KOLAKA,UPEKS.co.id— Kuliah umum yang dilaksanakan oleh Universitas Sembilan belas November (USN) Kolaka Sulawesi Tenggara (Sultra) dengan mendatangkan pemateri utama adalah Hasto Kristyanto juga Sekjen PDIP.
Kuliah yang dilaksanakan disalah satu hotel di Kolaka, Rabu (7/9/22), salah satu pemateri dalam kuliah umum tersebut adalah Kepala Kejaksaan Negeri (Kejari) Kolaka Indawan Kuswadi diwakili Kepala Seksi (Kasi) Intelijen Kejari Kolaka Ilmiawan Tibe Hafid dengan materi bagaimana peran mahasiswa dalam pemberantasan korupsi.
Dalam pemaparannya Ilmiawan memaparkan bahwa kontrol sosial mahasiswa memiliki peran preventif terhadap korupsi, serta mengkritisi peraturan yang tidak adil dan tidak berpihak pada rakyat.
Lanjutnya mahasiswa harus memiliki integritas sosial kontrol dalam pencegahan korupsi.
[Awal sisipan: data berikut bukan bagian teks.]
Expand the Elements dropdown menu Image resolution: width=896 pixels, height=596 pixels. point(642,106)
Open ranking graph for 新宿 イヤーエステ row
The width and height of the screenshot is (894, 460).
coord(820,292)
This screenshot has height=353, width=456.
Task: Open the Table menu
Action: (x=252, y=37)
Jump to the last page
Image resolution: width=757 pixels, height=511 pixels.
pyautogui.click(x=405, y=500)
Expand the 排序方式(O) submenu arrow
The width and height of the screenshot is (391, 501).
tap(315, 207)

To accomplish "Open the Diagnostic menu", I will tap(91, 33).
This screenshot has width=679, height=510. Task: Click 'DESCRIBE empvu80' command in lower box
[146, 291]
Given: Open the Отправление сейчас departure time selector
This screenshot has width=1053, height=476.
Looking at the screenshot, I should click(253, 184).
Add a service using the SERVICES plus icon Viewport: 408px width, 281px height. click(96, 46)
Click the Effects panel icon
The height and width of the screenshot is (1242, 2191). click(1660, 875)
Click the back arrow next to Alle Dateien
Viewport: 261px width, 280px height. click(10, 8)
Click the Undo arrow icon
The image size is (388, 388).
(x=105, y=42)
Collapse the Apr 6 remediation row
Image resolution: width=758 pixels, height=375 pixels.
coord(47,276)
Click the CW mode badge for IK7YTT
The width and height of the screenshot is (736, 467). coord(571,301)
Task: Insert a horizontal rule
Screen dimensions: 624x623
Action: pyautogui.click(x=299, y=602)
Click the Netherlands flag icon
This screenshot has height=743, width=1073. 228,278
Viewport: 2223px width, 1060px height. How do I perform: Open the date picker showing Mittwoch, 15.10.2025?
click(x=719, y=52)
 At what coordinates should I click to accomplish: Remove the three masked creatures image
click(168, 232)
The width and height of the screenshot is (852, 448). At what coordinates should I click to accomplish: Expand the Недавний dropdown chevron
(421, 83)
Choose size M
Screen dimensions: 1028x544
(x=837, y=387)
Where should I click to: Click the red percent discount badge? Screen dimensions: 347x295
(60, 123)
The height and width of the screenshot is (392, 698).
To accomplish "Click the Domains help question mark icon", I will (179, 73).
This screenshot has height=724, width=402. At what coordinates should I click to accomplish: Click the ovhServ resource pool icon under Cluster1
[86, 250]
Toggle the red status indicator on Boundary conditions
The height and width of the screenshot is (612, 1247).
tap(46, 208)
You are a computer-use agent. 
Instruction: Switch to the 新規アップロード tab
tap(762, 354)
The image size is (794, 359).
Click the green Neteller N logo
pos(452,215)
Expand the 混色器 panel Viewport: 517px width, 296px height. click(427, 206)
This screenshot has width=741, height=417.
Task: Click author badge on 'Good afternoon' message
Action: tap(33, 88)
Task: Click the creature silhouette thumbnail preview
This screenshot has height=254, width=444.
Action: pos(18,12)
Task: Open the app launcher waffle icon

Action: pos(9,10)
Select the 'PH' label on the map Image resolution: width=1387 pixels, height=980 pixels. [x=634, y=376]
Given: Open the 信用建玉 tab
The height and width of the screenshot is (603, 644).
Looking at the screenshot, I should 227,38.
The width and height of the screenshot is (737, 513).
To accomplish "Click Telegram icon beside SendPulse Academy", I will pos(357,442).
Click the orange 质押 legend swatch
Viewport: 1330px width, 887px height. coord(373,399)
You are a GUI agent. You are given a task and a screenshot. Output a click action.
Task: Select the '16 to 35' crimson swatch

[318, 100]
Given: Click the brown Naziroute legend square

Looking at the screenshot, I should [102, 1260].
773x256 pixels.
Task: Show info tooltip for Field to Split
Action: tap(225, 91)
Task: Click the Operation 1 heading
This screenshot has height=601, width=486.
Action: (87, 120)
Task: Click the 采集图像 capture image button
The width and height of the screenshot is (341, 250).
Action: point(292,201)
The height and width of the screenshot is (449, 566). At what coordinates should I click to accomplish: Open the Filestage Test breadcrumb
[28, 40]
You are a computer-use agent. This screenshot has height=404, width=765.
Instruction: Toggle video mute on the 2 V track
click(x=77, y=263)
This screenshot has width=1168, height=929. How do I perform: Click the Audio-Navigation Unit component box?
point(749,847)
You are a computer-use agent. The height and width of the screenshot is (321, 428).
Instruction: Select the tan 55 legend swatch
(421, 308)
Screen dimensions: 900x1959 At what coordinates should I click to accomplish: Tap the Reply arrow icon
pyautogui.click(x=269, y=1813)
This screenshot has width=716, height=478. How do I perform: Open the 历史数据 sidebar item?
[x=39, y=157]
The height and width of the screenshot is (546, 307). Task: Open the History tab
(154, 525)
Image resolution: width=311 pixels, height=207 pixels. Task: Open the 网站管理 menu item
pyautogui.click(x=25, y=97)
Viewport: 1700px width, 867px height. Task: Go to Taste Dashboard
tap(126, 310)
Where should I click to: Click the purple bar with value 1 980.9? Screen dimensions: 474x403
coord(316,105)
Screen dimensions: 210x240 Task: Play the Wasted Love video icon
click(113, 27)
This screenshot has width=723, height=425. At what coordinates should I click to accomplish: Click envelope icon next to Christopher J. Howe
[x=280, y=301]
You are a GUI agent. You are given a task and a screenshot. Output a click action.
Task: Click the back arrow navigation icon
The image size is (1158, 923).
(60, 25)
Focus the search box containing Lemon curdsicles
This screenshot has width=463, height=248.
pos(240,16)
Seseorang harus memiliki integritas penting dalam pencegahan korupsi.
“Orang dengan berintegritas jujur akan selalu berpegang pada prinsip yang diyakininya benar dan menolak ketidakjujuran,” paparnya.
Dikatakannya proses pembentukan karakter demi terwujudnya jiwa anti korupsi pada mahasiswa berintegritas, jujur dan adil.
“Korupsi harus dipandang sebagai kejahatan luar biasa(extra ordinary crime) yang memerlukan upaya luar biasa pula untuk memberantasnya,” kata Ilmiawan.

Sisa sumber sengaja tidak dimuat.